Às vezes ouvimos falar por aí que o comunicador deve ser neutro, imparcial; deve apenas ser o “instrumento” da comunicação. Mas será que funciona assim mesmo? Se fizermos uma analogia entre o comunicador e o músico, por exemplo, podemos relativizar estas afirmações.
O comunicador, assim como o músico, é um artista. Precisa lapidar a palavra, a escrita, a imagem, ou seja, a mensagem que pretende passar. Essa mensagem, por sua vez, está relacionada a algumas decisões preestabelecidas. Vamos supor que o músico, ao participar de uma apresentação artística em que há um maior envolvimento com o público, escuta alguém lhe dizendo:
- Toca "tal" música aí! (a que ele sempre toca)
Trata-se de um pedido feito pelos espectadores, mas a canção já estava prevista no roteiro. Afinal, o músico segue sempre o mesmo repertório proposto pelos organizadores do espetáculo e, estes, procuram agradar o público da forma mais rentável possível. O repertório já está inculcado na memória de todos e, por isso, as escolhas são previsíveis.
Agora, façamos o seguinte: imaginemos que a platéia, quase absoluta, - não toda porque isto é impossível - proteste:
-Não. Toca “outra” musica aí!
Dessa vez, o pedido é elaborado pela maioria do público e não era esperado. Neste momento, temos duas situações diferentes. O músico terá de escolher qual das canções irá tocar, ou, pelo menos, qual irá privilegiar como sendo a primeira. Não se pode tocar as duas ao mesmo tempo. A interpretação do artista é pessoal, mas a mensagem está carregada de escolhas, preferências e conteúdo ideológico. Será que isso não ocorre também na prática dos meios de comunicação?
O comunicador
Vamos supor que o comunicador se depare com uma situação semelhante, evidentemente dentro de um contexto diferente. Ele possui o “instrumento”, não é o “instrumento”. Assim como o músico utiliza a voz, o violão, o piano - entre outros - o comunicador faz uso de câmeras, microfones, computadores. Ambos podem escolher o instrumento que vão usar e qual parcela do público irão ouvir ao transmitir a mensagem, seja através da música ou da mídia.

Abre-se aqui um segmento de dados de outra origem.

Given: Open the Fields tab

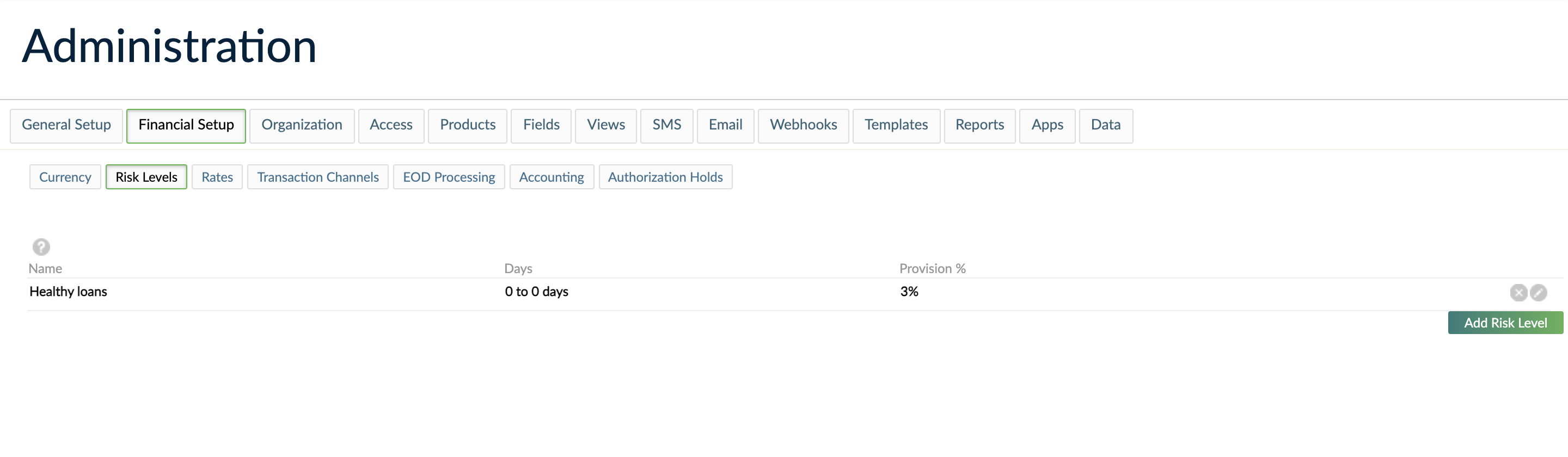Looking at the screenshot, I should click(541, 125).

O músico pode optar por ouvir um grupo da platéia que está cansado do habitual, ou seguir as ordens de quem está patrocinando o “show”; já o comunicador pode decidir entre escutar a diversidade de vozes responsáveis por formatar um acontecimento, ou resignar-se a seguir as instruções de quem exerce alguma forma de autoridade sobre ele. Neste bojo, podemos considerar os editores e proprietários de um determinado meio de comunicação, mas é preciso destacar, principalmente, os anunciantes.
Escolha
A escolha é o ponto fundamental desta análise. Ao decidir escutar a voz que dissente, seja ela qual for, o comunicador se porta como um “instrumentista”, ou seja, como alguém que dá forma ao instrumento. Ele pode usá-lo para atender diversos interesses. Precisa tomar decisões das quais irá sentir-se parte do processo de transformação da sociedade. Jamais será imparcial.
Sejamos como o músico que, por viver em uma sociedade produtora de sucessos, não tem a fama dos considerados "grandes músicos". Mesmo assim está com sua consciência tranqüila, porque houve a maioria da platéia, tornando-a parte do espetáculo. Não somos neutros. Não somos instrumentos, somos instrumentistas. Devemos utilizar a técnica no sentido de incluir, na formatação das matérias, aqueles que estão afastados de todo o processo corporativo pelo qual são orientadas as produções jornalisticas.
Espectadores
Os espectadores "pagam caro" pelo “show” e, muitas vezes, nem mesmo estão lá para assisti-lo. Eles precisam ser ouvidos e respeitados. O Comunicador não pode se submeter a todas as regras impostas; precisa resistir, interferir, mudar e instrumentalizar a comunicação à favor das classes subalternas, dando vez e voz para os não midiatizados. O caráter comercial das produções midiáticas tonifica a parcialidade indiscutível da chamada "grande mídia". Grande apenas em sua riqueza econômica.
A única preocupação dos "donos da mídia", criadores de espetáculos duvidosos, é com a mercadoria audiência. Seguindo esta lógica, infelizmente, os profissionais das megacorporações se deixam instrumentalizar para ouvir apenas seus patrocinadores, ou melhor, os seus patrões.